They were obliged for the most part to walk in single file until the last ridge descended over a mass of rocks to the marshes along Beaver Pond. Then having given her his hand to help her down, he kept hold of it as they went along the free path to the open meadows. The feeling of Nancy's cool little hand in his gave Tom an odd and conscious sense of pleasure.

"You have been uncommonly silent, Nance, even for you," he said at last.

"Oh, I'm always silent, Tom," she replied. "It is because I am stupid and have nothing to say."

"Nonsense, my dear, you always have a lot to say to me. But you are forever reading, thinking ... what's it all about?"

"Oh, I think, Tom, because I have little else to do; but my thoughts aren't often worth the telling. In truth there is no one, not even you, who particularly cares to hear them. Tom," she said, "I am restless and discontented. Sometimes I wish I were far away from the Inn at the Red Oak and Deal, from all that I know,—even from you and Dan."

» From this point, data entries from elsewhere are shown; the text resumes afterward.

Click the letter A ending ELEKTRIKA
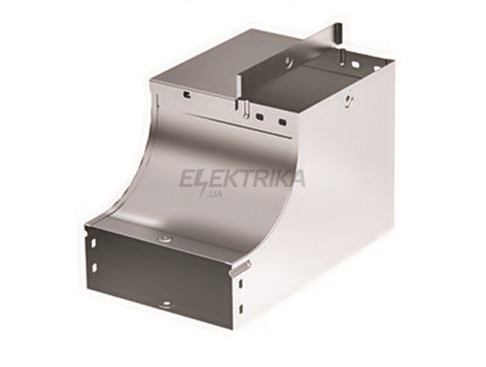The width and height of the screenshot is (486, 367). pos(296,179)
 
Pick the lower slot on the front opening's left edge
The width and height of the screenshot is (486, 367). pos(94,266)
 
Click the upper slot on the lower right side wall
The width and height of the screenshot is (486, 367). pos(242,282)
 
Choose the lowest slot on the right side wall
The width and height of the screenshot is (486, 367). pos(241,309)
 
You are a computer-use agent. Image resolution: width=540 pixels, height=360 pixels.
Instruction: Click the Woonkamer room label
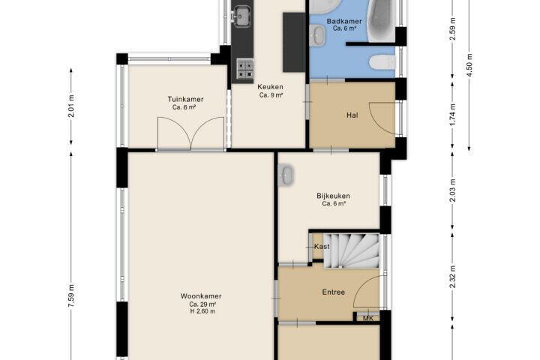pyautogui.click(x=201, y=296)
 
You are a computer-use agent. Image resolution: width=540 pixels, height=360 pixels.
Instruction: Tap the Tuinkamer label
pyautogui.click(x=186, y=99)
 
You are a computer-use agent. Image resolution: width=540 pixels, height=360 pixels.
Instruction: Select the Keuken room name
pyautogui.click(x=270, y=87)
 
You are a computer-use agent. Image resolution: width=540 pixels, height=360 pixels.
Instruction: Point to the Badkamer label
pyautogui.click(x=344, y=21)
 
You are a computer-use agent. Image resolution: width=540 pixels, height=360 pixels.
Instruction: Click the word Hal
pyautogui.click(x=352, y=115)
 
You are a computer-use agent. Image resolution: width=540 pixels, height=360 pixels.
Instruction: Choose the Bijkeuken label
pyautogui.click(x=333, y=196)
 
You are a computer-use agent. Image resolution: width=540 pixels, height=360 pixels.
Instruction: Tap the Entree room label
pyautogui.click(x=333, y=292)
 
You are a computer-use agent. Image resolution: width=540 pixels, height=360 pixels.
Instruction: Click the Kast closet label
pyautogui.click(x=322, y=246)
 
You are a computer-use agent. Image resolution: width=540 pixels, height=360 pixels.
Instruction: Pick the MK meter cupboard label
pyautogui.click(x=368, y=318)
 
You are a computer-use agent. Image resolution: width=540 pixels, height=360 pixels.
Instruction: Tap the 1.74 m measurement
pyautogui.click(x=452, y=114)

Pembroke suddenly realized that he could not laugh at these fancies, as he had so often done, and dismiss as if they were the vagaries of a child.

"Why are you restless and discontented, Nancy?" he asked seriously.

"Aren't you ever?" she questioned for reply. "Don't you ever get weary with the emptiness of it all, the everlasting round, the dullness? Don't you ever want to get away from Deal, and know people and see things and be somebody?"

"I do that, Nance. I mean to go as soon as I am a lawyer. I won't poke about Deal long after that, nor Monday Port either. I mean to set up in Coventry."

"Coventry!" exclaimed the girl with an accent of disdain. "That is just a provincial town like the Port, only a little more important because it is the capital of the state."